A hundred or so lobster pots cut loose

and chock full of dead catch. Broken jaw

of a pier. Summers I learned

what once was buried just as easily

might surface: car keys, caulking gun,

whale rib the size of a park bench.

Boys rode their boats like bulls. Were bucked

and washed ashore with half the throttle fast beneath

the foam white knuckles of their fists.

Salt hitched my hair and scraped my skin.

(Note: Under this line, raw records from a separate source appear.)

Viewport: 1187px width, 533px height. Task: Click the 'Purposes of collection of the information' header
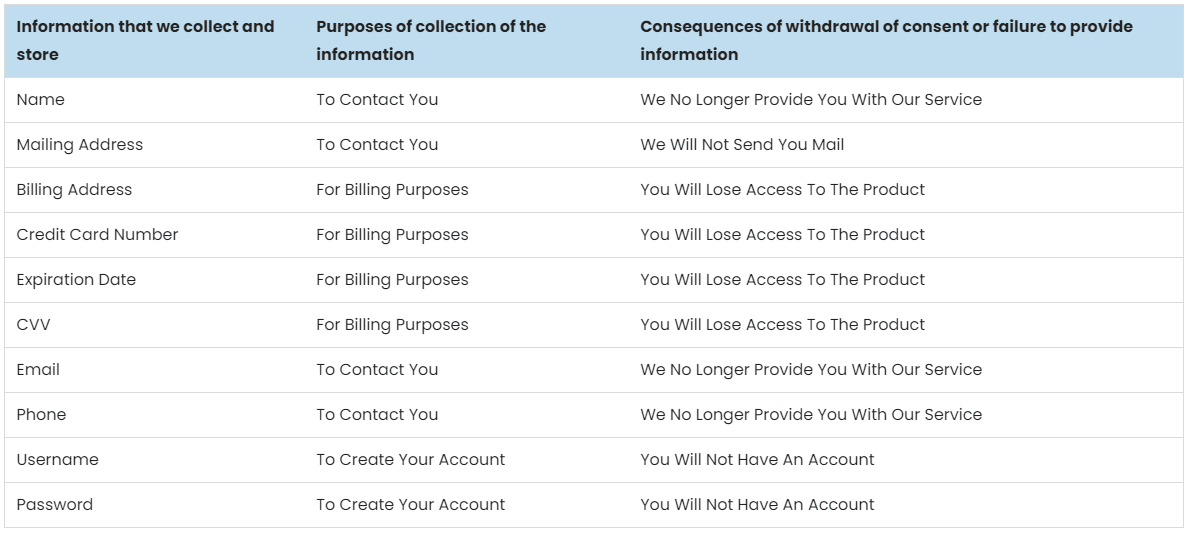coord(466,41)
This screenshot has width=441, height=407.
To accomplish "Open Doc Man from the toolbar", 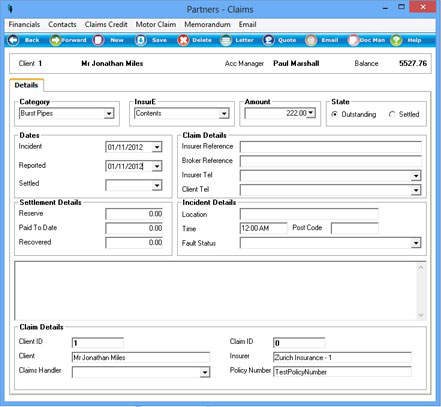I will (x=353, y=40).
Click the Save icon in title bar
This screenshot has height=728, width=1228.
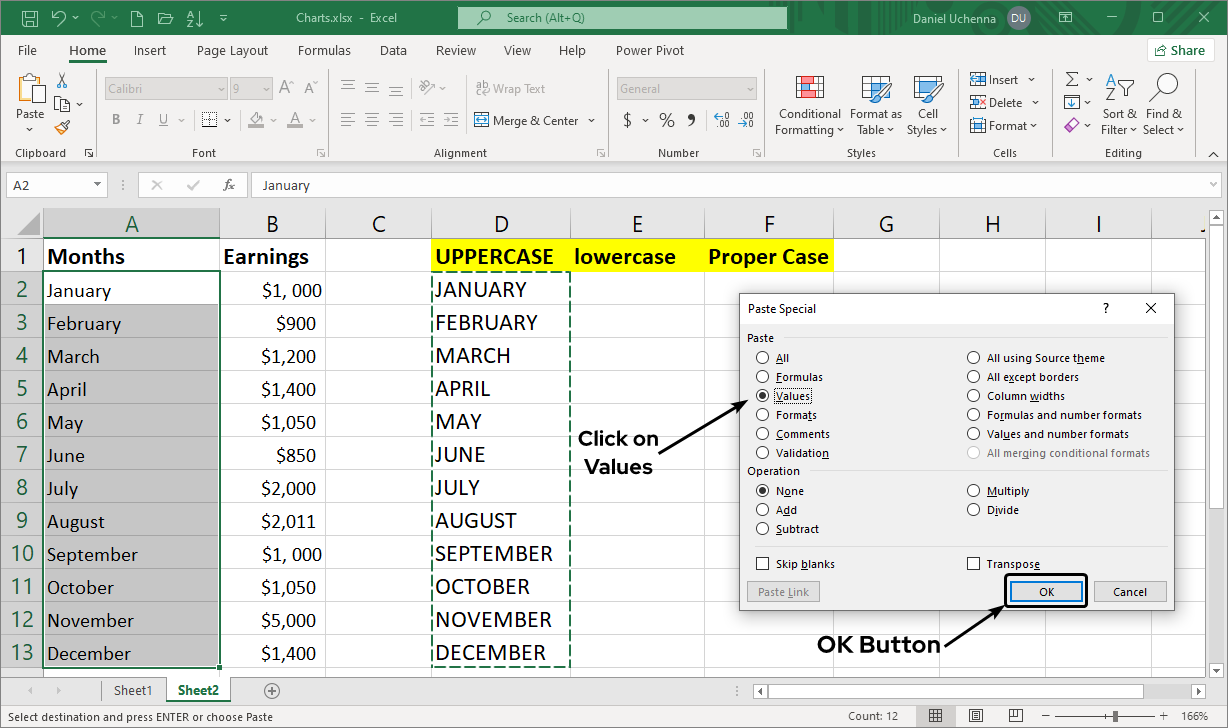pyautogui.click(x=30, y=18)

Bottles in the cooler clinked like dice.

Nights, I would wait for the first fish

to swallow the hook. The trick, I learned,

was not to force it, was to let the fish feel the pain

that comes from blindness and mistake.


—Keith Leonard   (Monroe County)

This poem first appeared in Best New Poets 2009.

Keith Leonard was born and raised on the island of Martha’s Vineyard. He has held scholarships from the Sewanee Writers’ Conference and Indiana University, where he received an MFA and served as Poetry Editor of Indiana Review. A recipient of an Academy of American Poets prize, his poems have appeared or are forthcoming in Best New Poets 2009, Hayden’s Ferry Review, The Journal, Mid-American Review and Washington Square Review, among other journals.

Indiana Humanities is posting a poem a day from Indiana poets in celebration of National Poetry Month.